**SOURCE TEXT**:
/---

# Drilling drain hole in freezer.



## rockofclay (13/1/22)

I've got an old Malleys tucker box deep freeze that I've been using as a makeshift keezer.

It doesn't have a drain hole, and can be a PITA if I get spills in it. I was thinking of drilling a hole in the floor at one of the corners and installing a drain pipe. Maybe a short length of copper tube soldered to the inside, with a silicone plug. That way I can attach a hose on the outside and flush water through it to clean it without moving it. I could also potentially use epoxy and PVC pipe.

Does anyone know if freezers usually use coolant lines in the floor? If so, I'll try the cornflour trick both inside and out to locate the pipes and drill slowly!


----------



## TMcKenzie91 (2/3/22)

How'd it go?


----------



## duncbrewer (2/3/22)

There weren't any coolant lines in the floor of the freezer on top of my fridge freezer. Drilled a decent hole in it.


----------



## Hangover68 (15/3/22)

duncbrewer said:


> There weren't any coolant lines in the floor of the freezer on top of my fridge freezer. Drilled a decent hole in it.
> View attachment 121835
> View attachment 121834




Thats because your fridge has an external element (not embedded in the insulation) i have the same fridge which is the perfect size for my fermentasaurus.


----------



## duncbrewer (15/3/22)

My flir picture of the side of the fridge freezer suggests that there are coolant lines embedded in the insulation at the sides of it. There is no external grille type element on the back of it.
If they aren't in the side and not in a grille on the back as per an old style fridge where are they?

\---

**TO BE DONE**: In the freezer drain hole thread, what appliance does rockofclay use as a makeshift keezer?

**EXCERPTED RECORDS**:
/---

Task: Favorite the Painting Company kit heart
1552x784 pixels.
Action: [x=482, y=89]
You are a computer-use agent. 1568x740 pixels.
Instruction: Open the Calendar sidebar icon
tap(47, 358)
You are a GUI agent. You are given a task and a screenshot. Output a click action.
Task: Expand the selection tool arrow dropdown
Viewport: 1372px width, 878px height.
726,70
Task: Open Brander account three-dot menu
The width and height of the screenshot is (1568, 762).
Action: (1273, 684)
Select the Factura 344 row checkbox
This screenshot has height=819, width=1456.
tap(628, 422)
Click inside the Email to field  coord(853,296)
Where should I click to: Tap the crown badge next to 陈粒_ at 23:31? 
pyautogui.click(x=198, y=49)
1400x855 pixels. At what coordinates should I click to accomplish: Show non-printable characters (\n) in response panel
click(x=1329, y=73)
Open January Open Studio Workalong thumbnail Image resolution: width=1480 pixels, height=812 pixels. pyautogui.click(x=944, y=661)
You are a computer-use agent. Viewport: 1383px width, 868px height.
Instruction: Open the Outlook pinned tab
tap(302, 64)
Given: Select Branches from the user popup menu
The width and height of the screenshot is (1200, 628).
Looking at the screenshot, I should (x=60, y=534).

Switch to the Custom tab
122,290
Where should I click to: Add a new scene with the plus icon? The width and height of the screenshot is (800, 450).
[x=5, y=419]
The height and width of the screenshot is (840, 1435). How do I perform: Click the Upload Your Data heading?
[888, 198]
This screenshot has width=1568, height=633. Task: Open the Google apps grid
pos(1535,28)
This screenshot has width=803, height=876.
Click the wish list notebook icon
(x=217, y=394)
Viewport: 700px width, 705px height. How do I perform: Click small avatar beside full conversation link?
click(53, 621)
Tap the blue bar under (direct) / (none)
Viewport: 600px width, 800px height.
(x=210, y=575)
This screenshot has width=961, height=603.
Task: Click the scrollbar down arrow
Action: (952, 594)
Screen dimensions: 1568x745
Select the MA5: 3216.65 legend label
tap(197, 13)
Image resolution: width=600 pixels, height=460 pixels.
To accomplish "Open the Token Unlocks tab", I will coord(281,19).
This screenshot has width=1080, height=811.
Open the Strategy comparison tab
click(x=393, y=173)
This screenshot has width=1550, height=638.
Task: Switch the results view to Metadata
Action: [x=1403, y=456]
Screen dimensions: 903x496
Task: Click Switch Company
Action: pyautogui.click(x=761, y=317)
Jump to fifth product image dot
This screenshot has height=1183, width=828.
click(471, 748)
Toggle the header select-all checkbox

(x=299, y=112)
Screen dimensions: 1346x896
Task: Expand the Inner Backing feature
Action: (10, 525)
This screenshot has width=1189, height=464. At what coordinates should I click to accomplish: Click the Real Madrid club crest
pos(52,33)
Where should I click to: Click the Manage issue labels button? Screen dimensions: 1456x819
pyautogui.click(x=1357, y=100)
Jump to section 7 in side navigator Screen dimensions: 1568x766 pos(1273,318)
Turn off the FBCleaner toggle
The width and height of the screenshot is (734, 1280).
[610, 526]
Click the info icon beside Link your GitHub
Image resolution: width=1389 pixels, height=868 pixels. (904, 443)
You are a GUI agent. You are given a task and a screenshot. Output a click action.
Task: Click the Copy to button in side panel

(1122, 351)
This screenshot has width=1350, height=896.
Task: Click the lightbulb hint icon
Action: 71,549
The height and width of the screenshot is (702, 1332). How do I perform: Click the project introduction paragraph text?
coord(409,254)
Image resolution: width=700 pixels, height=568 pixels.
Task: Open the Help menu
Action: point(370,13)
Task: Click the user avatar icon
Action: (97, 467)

\---

**RIGHT ANSWER**: An old Malleys tucker box deep freeze.